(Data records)

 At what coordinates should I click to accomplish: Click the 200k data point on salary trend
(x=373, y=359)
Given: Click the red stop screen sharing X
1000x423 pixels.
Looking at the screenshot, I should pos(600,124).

| TRY IT |
Give back, exactly and with nothing added, the lines from the line containing "Given: Click the red stop screen sharing X" through the final line of the records above, both of them included.

| YOUR SOLUTION |
Given: Click the red stop screen sharing X
1000x423 pixels.
Looking at the screenshot, I should pos(600,124).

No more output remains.